Consultant auditors are external personnel contracted by the firm to perform an audit following the firm's auditing standards. This differs from the external auditor, who follows their own auditing standards. The level of independence is therefore somewhere between the internal auditor and the external auditor. The consultant auditor may work independently, or as part of the audit team that includes internal auditors. Consultant auditors are used when the firm lacks sufficient expertise to audit certain areas, or simply for staff augmentation when staff are not available.
The most commonly used external audit standards are the US GAAS of the American Institute of Certified Public Accountants and the International Standards on Auditing (ISA) developed by the International Auditing and Assurance Standard.

Performance audits
Performance audit refers to an independent examination of a program, function, operation or the management systems and procedures of a governmental or non-profit entity to assess whether the entity is achieving economy, efficiency and effectiveness in the employment of available resources.
Safety, security, information systems performance, and environmental concerns are increasingly the subject of audits. There are now audit professionals who specialize in security audits and information systems audits. With nonprofit organizations and government agencies, there has been an increasing need for performance audits, examining their success in satisfying mission objectives.

Quality audits

Quality audits are performed to verify conformance to standards through review of objective evidence.  A system of quality audits may verify the effectiveness of a quality management system. This is part of certifications such as ISO 9001. Quality audits are essential to verify the existence of objective evidence showing conformance to required processes, to assess how successfully processes have been implemented, and to judge the effectiveness of achieving any defined target levels.

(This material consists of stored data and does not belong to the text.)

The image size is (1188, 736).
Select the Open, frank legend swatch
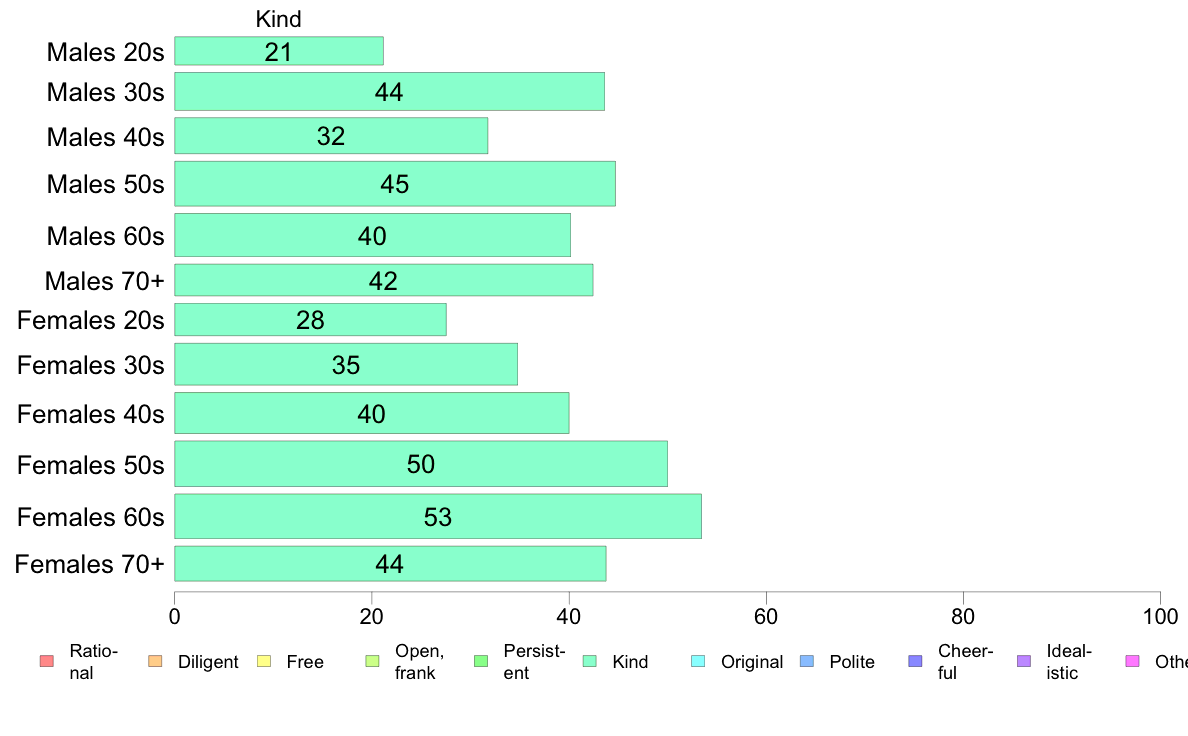click(x=372, y=661)
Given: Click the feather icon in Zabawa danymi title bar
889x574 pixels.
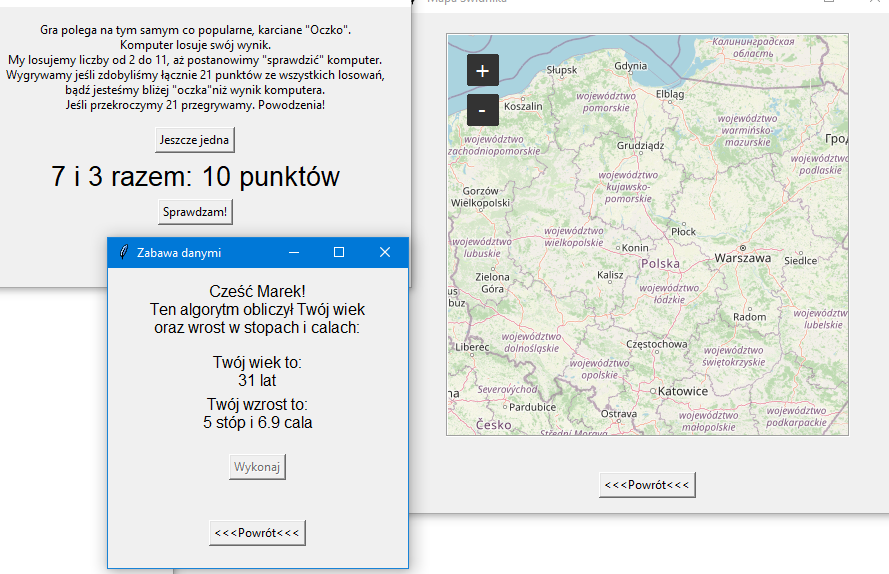Looking at the screenshot, I should (x=123, y=253).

Quality audits are also necessary to provide evidence concerning reduction and elimination of problem areas, and they are a hands-on management tool for achieving continual improvement in an organization.

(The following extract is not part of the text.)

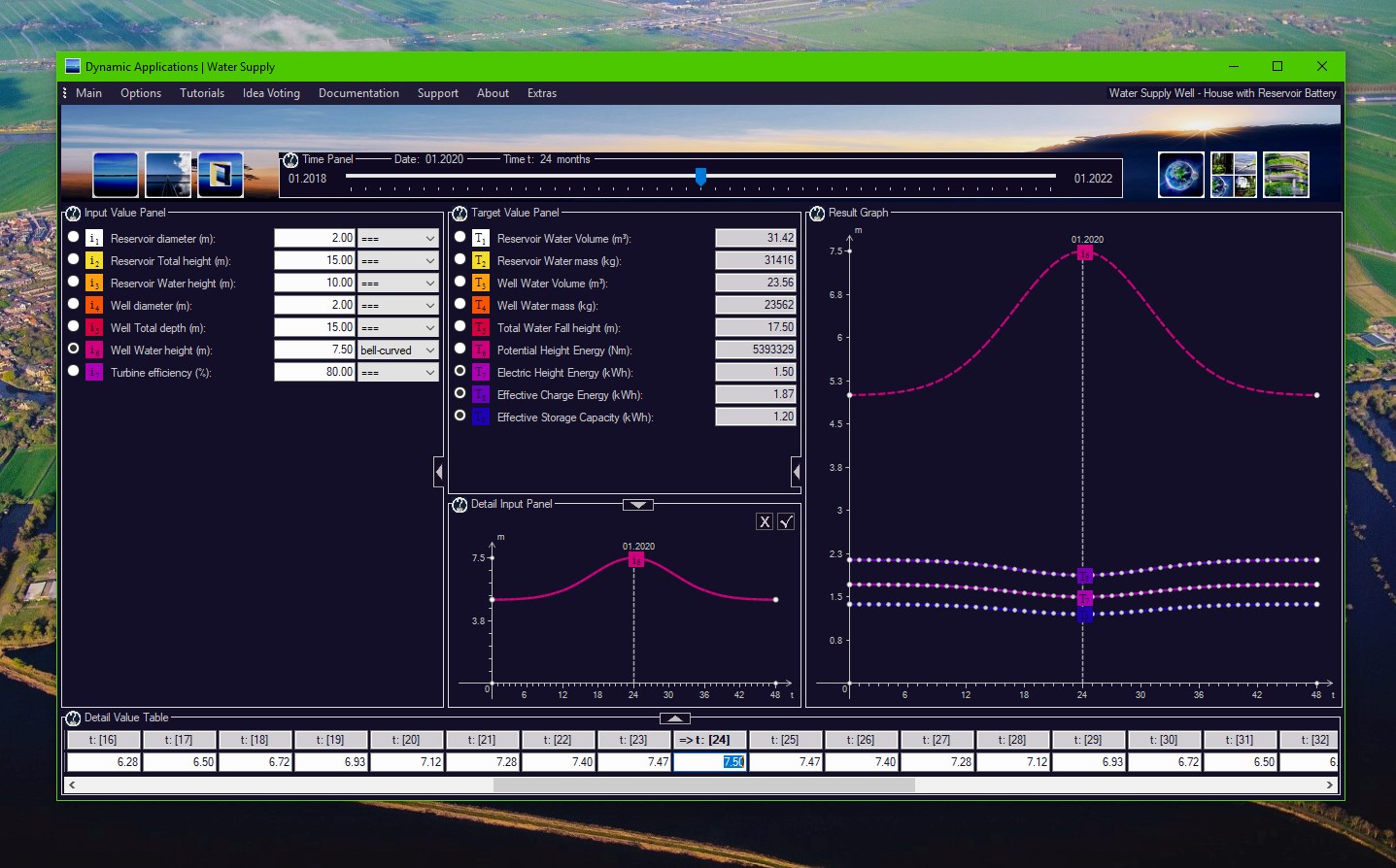Click the t: [25] column header
The width and height of the screenshot is (1396, 868).
[x=786, y=740]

To benefit the organization, quality auditing should not only report non-conformance and corrective actions but also highlight areas of good practice and provide evidence of conformance. In this way, other departments may share information and amend their working practices as a result, also enhancing continual improvement.

Project audit

A project audit provides an opportunity to uncover issues, concerns and challenges encountered during the project lifecycle. Conducted midway through the project, an audit affords the project manager, project sponsor and project team an interim view of what has gone well, as well as what needs to be improved to successfully complete the project. If done at the close of a project, the audit can be used to develop success criteria for future projects by providing a forensic review. This review identifies which elements of the project were successfully managed and which ones presented challenges. As a result, the review will help the organization identify what it needs to do to avoid repeating the same mistakes on future projects

Projects can undergo 2 types of Project audits:

 Regular Health Check Audits: The aim of a regular health check audit is to understand the current state of a project in order to increase project success.
 Regulatory Audits: The aim of a regulatory audit is to verify that a project is compliant with regulations and standards. Best practices of NEMEA Compliance Centre describe that, the regulatory audit must be accurate, objective, and independent while providing oversight and assurance to the organization.
Other forms of Project audits:

Formal: Applies when the project is in trouble, sponsor agrees that the audit is needed, sensitivities are high, and need to be able prove conclusions via sustainable evidence.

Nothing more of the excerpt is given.